Sebastian the crab, King Triton’s trusted adviser, answers Ariel’s signature song with his own musical celebration, “Under de Sea .” The little mermaid has sung of “gadgets and gizmos aplenty”–she’s been collecting stuff from up there–“I’ve got who’s-its and what’s-its galore.”  But she doesn’t care about the things in themselves, these forks and knives and other artifacts of western civilization, she wants to know what way of life would make sense of them. When she sings, “I want more,” she’s not coveting extra commodities, she’s begging to leave home and learn that way of life.  

“I want to know what the people know, ask ’em my questions,
And get some answers, what’s a fire, and why does it,
What’s the word, burn?
Wouldn’t I love, wouldn’t I love, love to explore that world up above?
Wandering free, wish I could be,
Part of that world.”

That world does become his world, the prince’s, when she rescues and falls for him. Still, the ambition, the urge to find purpose in work, out there beyond the household and family, prevails. Meanwhile, she sings,

“Betcha on land, they understand,
Bet they don’t reprimand their daughters:
Bright young women, sick of swimmin’,
Ready to stand.” 

Which is to say stand up to their fathers, brothers husbands, and magistrates.

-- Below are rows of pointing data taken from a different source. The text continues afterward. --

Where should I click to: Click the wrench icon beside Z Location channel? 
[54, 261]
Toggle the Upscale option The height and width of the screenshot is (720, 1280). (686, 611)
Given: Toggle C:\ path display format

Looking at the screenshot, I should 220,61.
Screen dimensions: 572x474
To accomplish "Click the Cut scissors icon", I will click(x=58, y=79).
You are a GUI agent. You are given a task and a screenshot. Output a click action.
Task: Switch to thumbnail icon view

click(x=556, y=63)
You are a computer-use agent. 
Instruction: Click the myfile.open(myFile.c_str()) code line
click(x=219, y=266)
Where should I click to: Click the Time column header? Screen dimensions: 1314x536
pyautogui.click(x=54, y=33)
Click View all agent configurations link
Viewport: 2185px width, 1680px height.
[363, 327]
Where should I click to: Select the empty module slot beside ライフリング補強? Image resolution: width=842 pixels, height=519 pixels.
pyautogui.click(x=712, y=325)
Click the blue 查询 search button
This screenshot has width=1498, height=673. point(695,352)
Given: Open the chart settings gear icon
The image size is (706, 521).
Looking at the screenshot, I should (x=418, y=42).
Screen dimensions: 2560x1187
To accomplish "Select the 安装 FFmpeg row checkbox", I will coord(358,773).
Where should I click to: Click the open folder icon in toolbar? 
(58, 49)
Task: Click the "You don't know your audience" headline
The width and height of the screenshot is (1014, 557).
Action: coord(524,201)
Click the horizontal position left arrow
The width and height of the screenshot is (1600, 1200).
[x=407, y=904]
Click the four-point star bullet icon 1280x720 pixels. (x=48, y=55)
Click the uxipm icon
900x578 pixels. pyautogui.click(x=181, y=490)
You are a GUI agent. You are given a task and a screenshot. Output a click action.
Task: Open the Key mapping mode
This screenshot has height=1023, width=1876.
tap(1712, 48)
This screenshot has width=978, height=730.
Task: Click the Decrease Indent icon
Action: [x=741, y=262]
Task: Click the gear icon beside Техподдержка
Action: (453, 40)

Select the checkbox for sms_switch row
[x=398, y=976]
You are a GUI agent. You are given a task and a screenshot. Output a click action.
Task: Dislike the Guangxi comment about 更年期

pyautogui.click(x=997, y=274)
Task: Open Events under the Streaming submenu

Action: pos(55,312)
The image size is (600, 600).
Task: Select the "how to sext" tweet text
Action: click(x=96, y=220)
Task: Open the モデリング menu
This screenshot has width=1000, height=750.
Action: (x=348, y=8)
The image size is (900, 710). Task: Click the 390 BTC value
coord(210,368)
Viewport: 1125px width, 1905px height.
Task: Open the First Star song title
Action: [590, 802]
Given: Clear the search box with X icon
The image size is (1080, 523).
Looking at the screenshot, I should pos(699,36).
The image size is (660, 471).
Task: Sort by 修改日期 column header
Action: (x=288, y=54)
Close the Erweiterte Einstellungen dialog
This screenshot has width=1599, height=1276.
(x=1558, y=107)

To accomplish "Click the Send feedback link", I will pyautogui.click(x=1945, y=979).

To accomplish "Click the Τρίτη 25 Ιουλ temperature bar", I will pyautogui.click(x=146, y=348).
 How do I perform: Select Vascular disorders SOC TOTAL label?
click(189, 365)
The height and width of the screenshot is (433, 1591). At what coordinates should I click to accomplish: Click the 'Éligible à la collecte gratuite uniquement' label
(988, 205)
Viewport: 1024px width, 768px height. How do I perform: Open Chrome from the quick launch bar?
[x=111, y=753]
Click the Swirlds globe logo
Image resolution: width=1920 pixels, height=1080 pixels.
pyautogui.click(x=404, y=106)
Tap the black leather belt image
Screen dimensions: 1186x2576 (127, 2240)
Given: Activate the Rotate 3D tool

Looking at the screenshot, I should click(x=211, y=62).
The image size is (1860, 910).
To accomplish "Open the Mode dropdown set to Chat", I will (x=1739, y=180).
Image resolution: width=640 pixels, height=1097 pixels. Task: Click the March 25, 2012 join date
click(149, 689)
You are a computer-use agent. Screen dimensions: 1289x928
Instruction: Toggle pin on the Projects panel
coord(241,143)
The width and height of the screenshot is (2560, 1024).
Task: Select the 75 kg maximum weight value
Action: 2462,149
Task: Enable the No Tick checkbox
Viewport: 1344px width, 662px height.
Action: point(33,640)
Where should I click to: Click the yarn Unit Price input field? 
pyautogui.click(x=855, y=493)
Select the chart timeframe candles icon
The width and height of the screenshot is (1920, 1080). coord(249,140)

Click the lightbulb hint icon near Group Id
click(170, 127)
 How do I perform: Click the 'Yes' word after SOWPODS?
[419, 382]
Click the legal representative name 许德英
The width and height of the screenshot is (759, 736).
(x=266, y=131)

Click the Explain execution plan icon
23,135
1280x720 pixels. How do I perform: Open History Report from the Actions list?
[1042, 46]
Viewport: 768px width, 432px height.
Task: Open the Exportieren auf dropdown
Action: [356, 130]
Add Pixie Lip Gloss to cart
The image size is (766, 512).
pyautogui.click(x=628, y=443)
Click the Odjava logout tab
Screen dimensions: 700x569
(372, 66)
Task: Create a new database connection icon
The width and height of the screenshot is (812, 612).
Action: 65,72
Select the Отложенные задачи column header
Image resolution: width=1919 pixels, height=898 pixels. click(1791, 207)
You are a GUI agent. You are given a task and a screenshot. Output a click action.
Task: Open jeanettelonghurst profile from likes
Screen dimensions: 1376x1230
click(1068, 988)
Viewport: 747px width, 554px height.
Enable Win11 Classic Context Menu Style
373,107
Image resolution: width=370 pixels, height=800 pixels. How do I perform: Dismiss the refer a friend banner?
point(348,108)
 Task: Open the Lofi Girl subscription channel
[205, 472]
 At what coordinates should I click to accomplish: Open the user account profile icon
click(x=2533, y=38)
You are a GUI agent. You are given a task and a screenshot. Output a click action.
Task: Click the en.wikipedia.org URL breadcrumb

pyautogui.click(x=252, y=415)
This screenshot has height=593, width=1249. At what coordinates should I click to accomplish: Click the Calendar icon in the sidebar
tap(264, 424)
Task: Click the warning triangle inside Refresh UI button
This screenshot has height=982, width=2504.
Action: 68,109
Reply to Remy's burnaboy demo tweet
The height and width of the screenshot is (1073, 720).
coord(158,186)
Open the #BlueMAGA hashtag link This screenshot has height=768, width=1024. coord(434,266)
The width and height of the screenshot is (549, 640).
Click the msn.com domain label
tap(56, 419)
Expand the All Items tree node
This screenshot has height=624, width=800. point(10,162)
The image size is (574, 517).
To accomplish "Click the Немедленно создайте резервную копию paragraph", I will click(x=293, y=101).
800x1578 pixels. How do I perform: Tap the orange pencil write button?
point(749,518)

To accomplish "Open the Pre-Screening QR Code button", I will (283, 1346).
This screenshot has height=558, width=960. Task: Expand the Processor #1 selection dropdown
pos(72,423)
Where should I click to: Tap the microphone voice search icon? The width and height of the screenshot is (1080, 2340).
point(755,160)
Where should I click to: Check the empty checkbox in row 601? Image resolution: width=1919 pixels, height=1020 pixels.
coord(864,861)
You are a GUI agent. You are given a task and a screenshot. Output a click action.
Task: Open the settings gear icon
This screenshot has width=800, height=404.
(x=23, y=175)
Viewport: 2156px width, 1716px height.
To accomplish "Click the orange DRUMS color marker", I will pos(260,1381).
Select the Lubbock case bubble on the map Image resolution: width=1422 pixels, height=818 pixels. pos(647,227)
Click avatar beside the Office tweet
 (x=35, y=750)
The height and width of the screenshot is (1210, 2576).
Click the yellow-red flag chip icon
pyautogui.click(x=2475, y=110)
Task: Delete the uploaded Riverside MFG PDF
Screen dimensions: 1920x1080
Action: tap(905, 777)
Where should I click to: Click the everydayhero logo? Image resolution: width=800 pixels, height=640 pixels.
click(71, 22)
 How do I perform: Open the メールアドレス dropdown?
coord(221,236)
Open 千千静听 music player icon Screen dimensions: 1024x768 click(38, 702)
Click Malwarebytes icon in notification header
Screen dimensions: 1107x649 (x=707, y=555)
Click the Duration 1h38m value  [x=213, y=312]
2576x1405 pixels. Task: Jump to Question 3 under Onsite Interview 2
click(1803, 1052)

Sebastian answers by explaining that work is pointless. “Up dere in the sun, dey slave away.” His Caribbean accent isn’t a racist residue or marker, it’s a reminder that the least-developed areas of the world aren’t distant, exotic locations, they’re close by, indeed they inhabit and determine the “New World” we call the western hemisphere.

Ariel’s reprise is a rebuke to the boss.

“Up where they walk, up where they run,
Up where they stay all day in the sun,
Wandering free, wish I could be,
Part of that world.” 

Now I’m the guy who says “Fuck Work,” so what I am I doing here defending Ariel’s fierce determination to stay all day in the sun–to endure the hardships and humiliations of work as Sebastian has neatly enumerated them?

Got me. Unless it’s my own ambivalence about work itself. Or, maybe more to the point, that forcing markets, including the labor market, to behave in civilized, equitable ways, is to reclaim and redefine the social purpose that drives us to work in the first place. 

Marx mentioned “the historical and moral element” in the determination of the wage. 19th-century workers couldn’t, and wouldn’t, treat themselves as economic factors or functions in a calculus spread on two pages, double entry and all, to be rearranged as if the accountant’s pen was a magic wand.

They wanted work–wage labor–because they wanted money they could spend without supervision by masters, lords, fathers, brothers, or magistrates. We’re past that point where wages equalled autonomy, but we can see why Ariel wanted out from under the control of her father, and why ascent to the rougher, grounded, brutal shore of a marriage market sounded like progress.